REQUIRED ACTION 1. Please repeat the passage of the insurance-case text between "The facts of" and "the insurance company.", inclusive, switching "condo owner" to "unit owner".
REQUIRED ACTION 2. Pick up the text on the Florida insurance coverage case after its last sentence and write what follows.

TEXT UNDER STUDY.
-*-*-
We as lawyers are often see the same type of case over and over again.  But every now and again a strange case leaps off the pages of the law books containing some obscure or bizarre facts.

A case decided by Florida’s Fourth District Court of Appeal is such a case.  In that case, the appellate court was left with the daunting task of deciding an insurance coverage dispute as to whether or not a claimant was entitled to damages caused by the fluids excreted by her neighbor’s dead body.  The appellate court concluded that such a claim was not covered.

The facts of this case are unusual.  A condo owner felt she was entitled to relief as a result of the damages caused by her neighbor’s dead body. The decomposing dead body leaked body fluids that caused damage to the aggrieved condo owner.  The decomposed body leaked bodily fluids, which infiltrated the walls and the apartment causing damage.

That condo owner was then presented with the difficult task of convincing the courts that a dead and decomposing body, which leaks bodily fluids, is considered an explosion under a home insurance policy.

Both the county courts judge and the state’s Fourth District Court of Appeal ruled in favor of the insurance company.
-*-*-
RECORDS.
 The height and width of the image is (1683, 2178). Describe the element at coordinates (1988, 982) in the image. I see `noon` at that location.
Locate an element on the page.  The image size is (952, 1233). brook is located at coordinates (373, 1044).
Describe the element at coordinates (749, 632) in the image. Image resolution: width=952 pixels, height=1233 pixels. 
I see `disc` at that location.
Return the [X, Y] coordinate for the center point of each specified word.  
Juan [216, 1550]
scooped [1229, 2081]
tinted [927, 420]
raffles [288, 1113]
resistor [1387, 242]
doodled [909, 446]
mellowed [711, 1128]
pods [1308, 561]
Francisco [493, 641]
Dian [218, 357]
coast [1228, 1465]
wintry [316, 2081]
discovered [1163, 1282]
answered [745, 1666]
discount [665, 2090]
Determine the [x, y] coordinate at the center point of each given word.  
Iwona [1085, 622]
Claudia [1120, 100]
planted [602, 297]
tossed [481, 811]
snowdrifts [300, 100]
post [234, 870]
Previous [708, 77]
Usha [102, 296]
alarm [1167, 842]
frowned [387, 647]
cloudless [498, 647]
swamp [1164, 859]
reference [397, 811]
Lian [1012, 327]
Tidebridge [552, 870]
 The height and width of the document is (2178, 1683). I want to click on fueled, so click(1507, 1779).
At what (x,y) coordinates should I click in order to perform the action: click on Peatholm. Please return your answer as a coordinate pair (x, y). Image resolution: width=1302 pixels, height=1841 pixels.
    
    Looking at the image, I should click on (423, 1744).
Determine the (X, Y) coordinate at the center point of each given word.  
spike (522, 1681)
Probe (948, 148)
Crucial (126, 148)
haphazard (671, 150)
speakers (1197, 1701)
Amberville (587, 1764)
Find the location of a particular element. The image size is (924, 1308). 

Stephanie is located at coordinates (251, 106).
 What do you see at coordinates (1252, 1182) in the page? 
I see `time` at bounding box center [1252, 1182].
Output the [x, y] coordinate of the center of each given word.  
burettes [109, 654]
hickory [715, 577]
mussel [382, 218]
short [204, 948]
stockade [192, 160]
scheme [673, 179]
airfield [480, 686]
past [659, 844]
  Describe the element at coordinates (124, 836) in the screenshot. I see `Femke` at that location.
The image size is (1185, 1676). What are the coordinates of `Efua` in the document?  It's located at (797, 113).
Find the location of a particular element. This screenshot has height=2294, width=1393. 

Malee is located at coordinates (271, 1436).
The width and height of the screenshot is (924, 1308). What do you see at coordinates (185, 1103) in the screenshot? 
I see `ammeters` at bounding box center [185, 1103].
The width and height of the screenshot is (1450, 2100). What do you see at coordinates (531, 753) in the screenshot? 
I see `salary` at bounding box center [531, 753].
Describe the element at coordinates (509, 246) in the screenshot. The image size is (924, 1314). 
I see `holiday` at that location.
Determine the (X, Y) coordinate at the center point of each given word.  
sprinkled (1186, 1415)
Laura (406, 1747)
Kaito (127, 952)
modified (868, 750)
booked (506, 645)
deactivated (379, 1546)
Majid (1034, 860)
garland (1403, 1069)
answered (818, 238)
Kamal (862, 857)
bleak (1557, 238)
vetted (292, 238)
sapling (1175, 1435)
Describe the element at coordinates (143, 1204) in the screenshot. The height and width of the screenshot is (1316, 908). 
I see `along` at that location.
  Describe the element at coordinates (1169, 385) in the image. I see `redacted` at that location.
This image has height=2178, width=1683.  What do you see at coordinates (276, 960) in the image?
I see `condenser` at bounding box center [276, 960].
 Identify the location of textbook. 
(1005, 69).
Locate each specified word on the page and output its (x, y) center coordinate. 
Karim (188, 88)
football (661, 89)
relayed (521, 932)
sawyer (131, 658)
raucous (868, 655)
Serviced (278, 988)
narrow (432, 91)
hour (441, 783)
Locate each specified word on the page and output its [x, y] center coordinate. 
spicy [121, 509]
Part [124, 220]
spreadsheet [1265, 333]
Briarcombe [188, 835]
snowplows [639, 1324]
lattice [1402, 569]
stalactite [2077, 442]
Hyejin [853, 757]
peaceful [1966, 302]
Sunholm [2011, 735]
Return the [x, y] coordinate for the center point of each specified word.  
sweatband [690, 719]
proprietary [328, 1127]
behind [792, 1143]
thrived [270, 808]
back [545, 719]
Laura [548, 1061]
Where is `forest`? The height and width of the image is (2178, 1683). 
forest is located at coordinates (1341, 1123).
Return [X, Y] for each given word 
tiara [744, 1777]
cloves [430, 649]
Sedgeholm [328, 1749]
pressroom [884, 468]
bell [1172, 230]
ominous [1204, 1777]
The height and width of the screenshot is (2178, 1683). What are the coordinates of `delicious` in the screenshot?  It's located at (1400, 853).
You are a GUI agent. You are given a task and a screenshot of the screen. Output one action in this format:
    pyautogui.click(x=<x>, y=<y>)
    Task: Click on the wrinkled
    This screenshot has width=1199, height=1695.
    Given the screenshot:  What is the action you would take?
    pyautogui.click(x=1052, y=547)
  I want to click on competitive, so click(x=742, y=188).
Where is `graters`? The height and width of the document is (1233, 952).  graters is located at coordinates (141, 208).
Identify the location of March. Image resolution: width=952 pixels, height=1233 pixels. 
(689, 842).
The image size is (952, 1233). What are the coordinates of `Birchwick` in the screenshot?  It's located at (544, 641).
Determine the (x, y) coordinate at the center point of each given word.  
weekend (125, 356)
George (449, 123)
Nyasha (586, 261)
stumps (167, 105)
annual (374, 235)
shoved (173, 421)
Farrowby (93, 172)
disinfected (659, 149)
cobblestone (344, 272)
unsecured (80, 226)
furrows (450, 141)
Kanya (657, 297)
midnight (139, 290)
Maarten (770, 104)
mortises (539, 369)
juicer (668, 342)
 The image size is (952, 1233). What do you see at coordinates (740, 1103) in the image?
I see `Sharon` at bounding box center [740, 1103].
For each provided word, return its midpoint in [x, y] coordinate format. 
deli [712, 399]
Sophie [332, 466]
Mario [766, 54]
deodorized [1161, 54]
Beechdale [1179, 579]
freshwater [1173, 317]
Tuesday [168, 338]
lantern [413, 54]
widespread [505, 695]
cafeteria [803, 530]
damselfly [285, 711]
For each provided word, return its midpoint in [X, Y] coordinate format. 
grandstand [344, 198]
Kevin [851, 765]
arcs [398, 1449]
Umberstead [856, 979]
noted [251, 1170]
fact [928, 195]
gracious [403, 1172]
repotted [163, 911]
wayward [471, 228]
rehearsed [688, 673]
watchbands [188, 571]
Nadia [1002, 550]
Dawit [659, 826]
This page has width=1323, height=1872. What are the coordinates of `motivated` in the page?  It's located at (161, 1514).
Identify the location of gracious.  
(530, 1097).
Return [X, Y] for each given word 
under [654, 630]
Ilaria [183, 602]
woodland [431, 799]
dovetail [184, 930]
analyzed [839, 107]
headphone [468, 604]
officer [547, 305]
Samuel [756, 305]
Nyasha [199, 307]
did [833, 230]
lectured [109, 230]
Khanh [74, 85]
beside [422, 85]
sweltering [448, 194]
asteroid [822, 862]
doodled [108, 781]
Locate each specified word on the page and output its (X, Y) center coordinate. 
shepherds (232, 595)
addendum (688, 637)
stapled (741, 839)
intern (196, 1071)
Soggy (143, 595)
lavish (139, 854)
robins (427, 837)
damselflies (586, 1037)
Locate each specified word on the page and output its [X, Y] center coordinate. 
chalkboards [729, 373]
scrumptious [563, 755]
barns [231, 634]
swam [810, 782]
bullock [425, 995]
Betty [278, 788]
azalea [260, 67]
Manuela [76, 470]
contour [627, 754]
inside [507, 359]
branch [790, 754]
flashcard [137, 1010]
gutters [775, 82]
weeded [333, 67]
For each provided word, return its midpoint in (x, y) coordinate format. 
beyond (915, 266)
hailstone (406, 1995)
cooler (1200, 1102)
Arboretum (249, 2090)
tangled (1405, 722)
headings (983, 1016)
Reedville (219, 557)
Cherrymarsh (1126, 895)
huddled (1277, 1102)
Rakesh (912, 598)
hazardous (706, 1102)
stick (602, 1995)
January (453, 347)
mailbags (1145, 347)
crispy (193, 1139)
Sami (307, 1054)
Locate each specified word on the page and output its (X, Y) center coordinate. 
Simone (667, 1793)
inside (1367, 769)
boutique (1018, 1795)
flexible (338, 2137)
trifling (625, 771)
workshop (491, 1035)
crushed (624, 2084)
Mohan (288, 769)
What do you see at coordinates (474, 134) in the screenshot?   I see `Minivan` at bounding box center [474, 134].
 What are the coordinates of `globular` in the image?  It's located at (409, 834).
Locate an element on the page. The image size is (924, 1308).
-*-*-
EXPECTED ANSWER 1.
The facts of this case are unusual.  A unit owner felt she was entitled to relief as a result of the damages caused by her neighbor’s dead body. The decomposing dead body leaked body fluids that caused damage to the aggrieved unit owner.  The decomposed body leaked bodily fluids, which infiltrated the walls and the apartment causing damage.

That unit owner was then presented with the difficult task of convincing the courts that a dead and decomposing body, which leaks bodily fluids, is considered an explosion under a home insurance policy.

Both the county courts judge and the state’s Fourth District Court of Appeal ruled in favor of the insurance company.

EXPECTED ANSWER 2.
The condo owner tried to claim that the damages caused by the decomposed body constituted an explosion, because an affidavit from a doctor said that the internal contents of the neighbor’s body explosively expanded and leaked. The courts found that this did not fall under the term explosion, although State Farm’s policy does not specifically define the term explosion. The courts decided to define the term explosion as a plain and unambiguous meaning, which could be understood by the ordinary person. They explained that the meaning of explosion “does not include a decomposing body’s cells explosively expanding, causing leakage of bodily fluids.

The insurance company originally offered the condo owner a settlement, which was rejected because the owner felt that it lacked the sufficient amount of money necessary to properly compensate her for her damages. The owner wanted the initial appraisal invalidated and a neutral party to do a second appraisal. Although the owner did suffer losses to her condo, the courts did not see it fit to grant her relief because the decomposing of a body which leaks bodily fluids will not be interpreted as an explosion in the eyes of the courts. Rather, the appellate court reasoned that home insurance policies inclusion of coverage for explosions relates only to the plain meaning of the term explosion.